Yes, unless there are symptoms there would be no reason for someone to look for it, except perhaps if a partner was diagnosed with the infection. It is difficult to know how long many types of infection persist if the infection is asymptomatic, but certainly from published screening results and subsequent follow-up there are many parasites that can persist for over a year, and I see no reason why Trichomonas should be any different.Entamoeba (talk) 20:06, 15 August 2009 (UTC)
Would someone mind making this page a bit more user-friendly, while the information is correct it is hard to read without a prior understanding of the terms and thus it may not be read at all by most. 188.8.131.52 (talk) —Preceding undated comment added 23:43, 7 October 2009 (UTC).

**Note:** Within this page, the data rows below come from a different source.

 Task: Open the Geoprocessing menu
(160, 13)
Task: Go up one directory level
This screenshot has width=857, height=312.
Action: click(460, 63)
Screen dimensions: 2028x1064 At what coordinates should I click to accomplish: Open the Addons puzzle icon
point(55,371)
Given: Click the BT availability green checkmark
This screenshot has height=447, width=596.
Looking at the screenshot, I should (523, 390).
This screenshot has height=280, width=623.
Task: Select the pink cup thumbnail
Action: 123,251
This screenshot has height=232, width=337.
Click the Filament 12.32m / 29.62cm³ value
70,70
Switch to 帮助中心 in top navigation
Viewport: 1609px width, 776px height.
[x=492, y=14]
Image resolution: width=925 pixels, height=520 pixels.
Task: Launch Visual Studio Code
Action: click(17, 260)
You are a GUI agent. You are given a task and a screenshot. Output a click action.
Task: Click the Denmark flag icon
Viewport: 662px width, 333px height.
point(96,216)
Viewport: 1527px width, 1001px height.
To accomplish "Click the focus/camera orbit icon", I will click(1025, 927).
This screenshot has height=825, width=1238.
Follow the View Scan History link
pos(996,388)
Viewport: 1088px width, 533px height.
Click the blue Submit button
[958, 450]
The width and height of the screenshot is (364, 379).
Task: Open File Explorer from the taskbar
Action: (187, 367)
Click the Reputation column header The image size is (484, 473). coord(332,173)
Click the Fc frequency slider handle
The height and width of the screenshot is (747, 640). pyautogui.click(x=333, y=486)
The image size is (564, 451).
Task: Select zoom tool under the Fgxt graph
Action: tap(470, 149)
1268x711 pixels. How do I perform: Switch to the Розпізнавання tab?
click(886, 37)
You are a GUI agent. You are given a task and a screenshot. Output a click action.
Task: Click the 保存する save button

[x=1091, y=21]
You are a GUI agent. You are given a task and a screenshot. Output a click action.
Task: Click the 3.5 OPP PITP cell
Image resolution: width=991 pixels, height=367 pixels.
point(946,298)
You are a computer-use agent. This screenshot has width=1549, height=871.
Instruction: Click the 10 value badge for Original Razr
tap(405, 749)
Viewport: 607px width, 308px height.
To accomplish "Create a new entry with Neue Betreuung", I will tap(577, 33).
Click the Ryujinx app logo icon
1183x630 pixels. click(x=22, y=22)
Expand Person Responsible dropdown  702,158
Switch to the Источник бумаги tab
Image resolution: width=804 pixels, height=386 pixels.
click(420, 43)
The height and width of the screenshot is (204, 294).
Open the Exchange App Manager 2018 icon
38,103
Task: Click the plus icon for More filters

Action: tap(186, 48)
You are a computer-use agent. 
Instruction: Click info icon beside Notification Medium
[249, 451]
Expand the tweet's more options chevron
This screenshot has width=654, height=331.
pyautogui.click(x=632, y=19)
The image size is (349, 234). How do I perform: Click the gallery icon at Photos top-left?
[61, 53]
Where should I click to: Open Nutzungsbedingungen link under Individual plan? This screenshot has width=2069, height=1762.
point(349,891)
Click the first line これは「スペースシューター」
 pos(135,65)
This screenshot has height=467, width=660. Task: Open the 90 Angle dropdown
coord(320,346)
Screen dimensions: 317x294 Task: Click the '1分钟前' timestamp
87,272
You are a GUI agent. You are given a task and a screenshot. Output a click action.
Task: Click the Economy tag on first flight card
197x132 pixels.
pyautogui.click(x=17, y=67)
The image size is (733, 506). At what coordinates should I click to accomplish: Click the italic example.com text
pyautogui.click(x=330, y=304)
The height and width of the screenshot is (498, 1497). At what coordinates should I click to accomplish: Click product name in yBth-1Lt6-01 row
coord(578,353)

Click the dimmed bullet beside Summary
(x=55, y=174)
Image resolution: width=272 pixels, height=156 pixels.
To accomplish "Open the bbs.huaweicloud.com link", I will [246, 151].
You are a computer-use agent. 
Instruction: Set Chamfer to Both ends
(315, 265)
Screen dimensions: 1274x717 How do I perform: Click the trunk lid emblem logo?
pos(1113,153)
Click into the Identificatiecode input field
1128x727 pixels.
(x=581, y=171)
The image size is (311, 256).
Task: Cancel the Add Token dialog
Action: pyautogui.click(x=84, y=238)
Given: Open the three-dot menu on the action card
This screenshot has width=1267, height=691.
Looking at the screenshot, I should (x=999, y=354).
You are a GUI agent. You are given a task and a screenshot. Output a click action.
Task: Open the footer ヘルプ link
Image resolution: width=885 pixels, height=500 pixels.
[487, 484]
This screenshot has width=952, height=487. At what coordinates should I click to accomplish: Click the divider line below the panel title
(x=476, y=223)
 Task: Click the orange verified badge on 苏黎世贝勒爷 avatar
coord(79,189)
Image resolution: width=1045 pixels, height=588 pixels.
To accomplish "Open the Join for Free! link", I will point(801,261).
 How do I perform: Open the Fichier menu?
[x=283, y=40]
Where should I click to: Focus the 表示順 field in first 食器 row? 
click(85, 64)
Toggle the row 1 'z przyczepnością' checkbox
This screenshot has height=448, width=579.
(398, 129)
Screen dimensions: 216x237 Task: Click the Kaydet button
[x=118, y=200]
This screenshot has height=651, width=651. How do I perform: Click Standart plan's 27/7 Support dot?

 23:47, 25 March 2010 (UTC)
I think we need some clarity. When I was diagnosed with trichomonas ("Trichomoniasis" was nowhere to be found on my paperwork), I was told BY THE DOCTOR that it is not always sexually transmitted. If you read the report from the CENTER FOR DISEASE CONTROL (CDC) it also says that there are other ways of catching it. Unfortunately, when I do online searches, there are tons of sites, some by professionals, and some by non-professional know-it-alls that say THIS IS AN STD. From what I understand, it's like mono where you usualy get it from making out with someone, but under the right conditions, it can be spread other ways. My point is, I just want to know that Trichomona is a parasite and what its composition/behavior is. Putting it into the STD section is slightly misleading-- unless there is something that says "Usually sexually transmitted" because according to the people who would know BEST, there are (rarely) other ways. — Preceding unsigned comment added by 184.108.40.206 (talk) 01:52, 30 September 2011 (UTC)
- We already have clarity. The CDC and the NIH say it's an STD. Links are already in the article. If you have another reliable source I'd like to read it.
The article currently specifies equal infection rates between men and women. Genito-urinary clinic evidence from the UK suggests that the infection is far more common in women , although it is possible fewer men present due to the asymptomatic nature of the disease. Please can this statistic be rectified. Many thanks - B. —Preceding unsigned comment added by 220.127.116.11 (talk) 22:30, 20 February 2011 (UTC)
- I can't see TV in the table. Besides, the East Midlands may not be representative of the whole of the UK, and almost certainly is not representative of the rest of the world. One thing is certain, TV is easier to detect in females, and so surveillance data alone cannot be relied on. Graham Colm (talk) 22:51, 20 February 2011 (UTC)
The way these two articles are written has created a lot of unnecessary overlap. I would think the two articles should be merged, or the "clinical" section of this article moved over (to trichomoniasis) thereby separating the organism from the clinical illness, or integrating both into one article. As it stands, the other article is fairly weak on content and needs revision. I would foresee that being a lot of cut-and-paste from this one. What do you think? MartinezMD (talk) 02:39, 24 March 2011 (UTC)
- How contagious is this disease? For instance, if the male flips the condom (when he already touch the penis) while he is putting it on, can this allow for the infection to be transfered that way?